---------- Text block

Whilst CSVs are the recommended format, the system can also accept JSON, Parquet and Excel XLSX formats as well.
Headings
Column headings should have meaningful names, so that you know what each column contains. This will be important when uploading your CSV into SW3. They can have spaces between words if required.
Duplicate or incomplete facts
A fact is a unique combination of dimensional values in 1 row of the data table. For example, AreaCode W06000001, YearCode 202425, BandCode A- and Measure 1. There can only be a single data value for each unique fact.
The data table cannot contain incomplete facts. All facts must be populated for all dimensions, except note codes and data values which should be populated as appropriate.
If you upload a data table with duplicate or incomplete facts, the system will detail which facts need removing or correcting.
Totals and averages
You should include rows in your data table for any totals or averages you want to include with the dataset. This includes any subtotals and grand totals. The rows should contain:
- totals or averages
- correct references codes or date formats
- a standard note code indicating whether the data value is a total (t) or an average (a)
In our council tax example, the AreaCode dimension refers to local authorities. If you wanted to include a total or average for the whole of Wales, you would need to include a row containing:
- the total or average
- the reference code for Wales [W92000004]
- either a ‘t’ or 'a' note code
If your data contains multiple hierarchies, you can provide multiple totals or averages. For example, a total for each economic region and a total for Wales.
Column ordering
The order of columns in your data table file will affect the ordering of the data table consumers will download. This ordering will be based on the sort orders defined by each dimension's reference data. In our council tax example above, the data table would first be sorted by local authority (AreaCode), then year (YearCode), then council tax band (BandCode), then measure.

--------------------

- **Task set**:
1. In the data table guidance, which formats besides CSV does the system accept?
2. Continue the data table guidance from its final sentence.

---------- Dataset extract

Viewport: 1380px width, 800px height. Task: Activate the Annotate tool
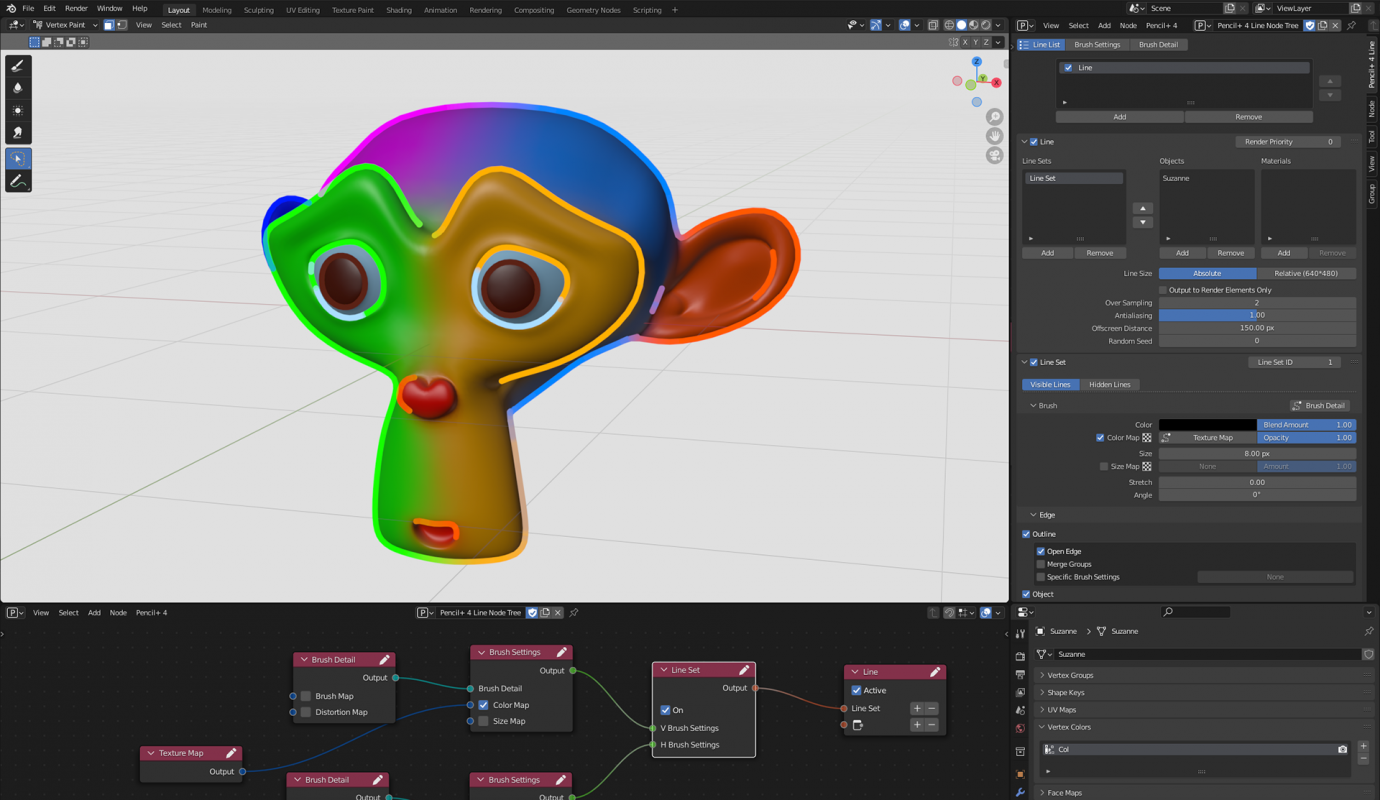pyautogui.click(x=17, y=181)
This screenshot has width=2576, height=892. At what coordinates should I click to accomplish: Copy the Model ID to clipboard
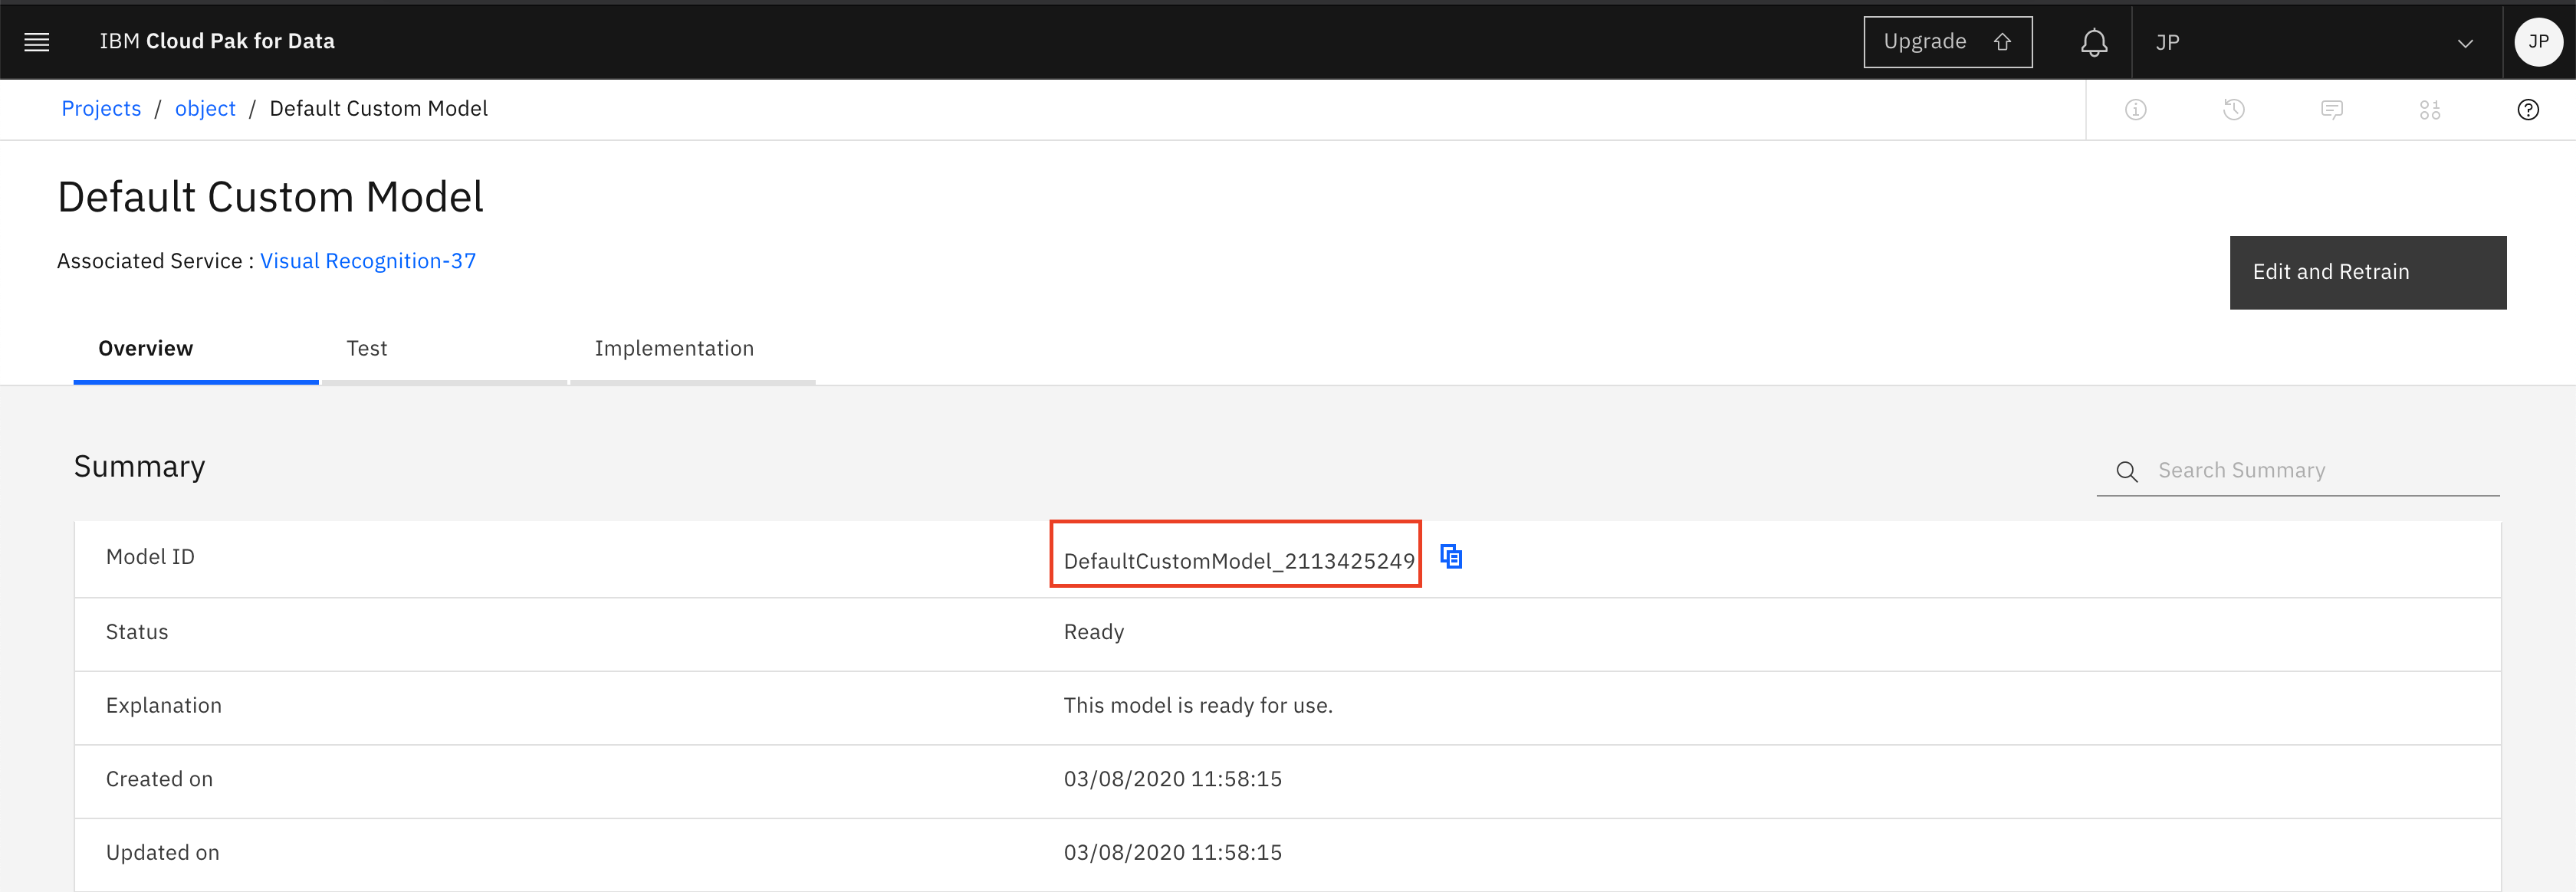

--------------------

- **Task results**:
1. JSON, Parquet and Excel XLSX.

2.
Reference data
When you build your dataset in SW3, you’ll need to select reference data for each dimension in your data table. In our example table, this would mean selecting lookup tables for ‘AreaCode’ and ‘BandCode’, and confirming date formats for 'YearCode'. You do not need to add lookup tables for data value notes.
Standardised reference data
Standardised, centrally-managed reference data will help:
- ensure better consistency across StatsWales
- standardise English and Welsh descriptions
- improve usability for data consumers
Standardised lookup tables are currently being implemented. For now, you should prepare your own lookup tables, using commonly used codes and descriptions where possible, with possible exceptions for some dimensions containing text or numbers.
SW3 does not use lookup tables for dimensions containing dates. Instead there is a standardised approach to formatting.
Date formatting
When you build your dataset in SW3, you’ll need to indicate the date formats you’ve used in your data table. SW3 can only accept certain date formats.
Specific points in time
For example, specific dates when data values were collected.
| Format in data table | Example | How it will appear on website |
|---|---|---|
| DD/MM/YYYY | 01/01/2022 | 1 January 2022 |
| DD-MM-YYYY | 01-01-2022 | 1 January 2022 |
| YYYY-MM-DD | 2022-01-01 | 1 January 2022 |
| YYYYMMDD | 20220101 | 1 January 2022 |
Standard periods of time
For example, months, quarters or years for which data values apply to.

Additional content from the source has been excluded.